* [Your task]: Among the records below, find each line that includes the string "resolution" and copy it.

─── Supplied data ───

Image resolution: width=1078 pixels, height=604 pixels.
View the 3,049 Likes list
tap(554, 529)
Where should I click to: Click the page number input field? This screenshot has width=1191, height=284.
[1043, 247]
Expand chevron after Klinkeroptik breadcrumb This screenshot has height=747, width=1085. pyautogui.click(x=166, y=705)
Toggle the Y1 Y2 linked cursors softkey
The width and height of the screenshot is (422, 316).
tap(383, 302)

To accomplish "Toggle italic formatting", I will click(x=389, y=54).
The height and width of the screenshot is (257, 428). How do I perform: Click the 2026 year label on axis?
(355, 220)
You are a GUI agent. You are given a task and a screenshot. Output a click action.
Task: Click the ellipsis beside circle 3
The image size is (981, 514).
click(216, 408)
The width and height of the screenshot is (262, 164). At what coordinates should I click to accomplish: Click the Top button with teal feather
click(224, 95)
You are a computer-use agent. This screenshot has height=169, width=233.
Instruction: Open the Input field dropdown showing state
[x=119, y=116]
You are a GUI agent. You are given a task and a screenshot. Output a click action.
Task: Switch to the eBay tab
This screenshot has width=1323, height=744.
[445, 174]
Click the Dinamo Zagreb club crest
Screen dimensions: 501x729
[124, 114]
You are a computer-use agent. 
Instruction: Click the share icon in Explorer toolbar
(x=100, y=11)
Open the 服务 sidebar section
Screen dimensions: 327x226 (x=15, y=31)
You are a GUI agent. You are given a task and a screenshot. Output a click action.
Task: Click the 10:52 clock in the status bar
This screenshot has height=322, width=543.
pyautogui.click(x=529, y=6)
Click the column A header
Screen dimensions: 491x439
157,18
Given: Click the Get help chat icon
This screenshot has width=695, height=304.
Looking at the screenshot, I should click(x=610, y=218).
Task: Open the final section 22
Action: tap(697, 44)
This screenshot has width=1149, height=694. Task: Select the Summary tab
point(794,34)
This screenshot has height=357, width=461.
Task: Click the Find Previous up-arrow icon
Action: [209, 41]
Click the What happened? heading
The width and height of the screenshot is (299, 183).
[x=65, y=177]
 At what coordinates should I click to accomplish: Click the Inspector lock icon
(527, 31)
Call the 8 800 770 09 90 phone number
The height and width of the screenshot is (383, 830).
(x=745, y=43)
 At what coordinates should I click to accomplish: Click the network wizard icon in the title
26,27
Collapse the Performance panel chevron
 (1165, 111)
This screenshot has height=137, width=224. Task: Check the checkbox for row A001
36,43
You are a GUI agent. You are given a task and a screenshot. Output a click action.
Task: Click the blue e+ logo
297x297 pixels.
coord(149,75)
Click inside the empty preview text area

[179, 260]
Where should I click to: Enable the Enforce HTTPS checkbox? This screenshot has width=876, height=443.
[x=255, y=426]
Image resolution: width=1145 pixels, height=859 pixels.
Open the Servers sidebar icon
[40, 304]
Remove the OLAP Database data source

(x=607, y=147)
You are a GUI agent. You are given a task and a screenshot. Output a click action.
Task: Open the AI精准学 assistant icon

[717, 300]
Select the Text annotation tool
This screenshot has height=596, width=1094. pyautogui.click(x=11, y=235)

───

* [Task response]:
Image resolution: width=1078 pixels, height=604 pixels.
Image resolution: width=1145 pixels, height=859 pixels.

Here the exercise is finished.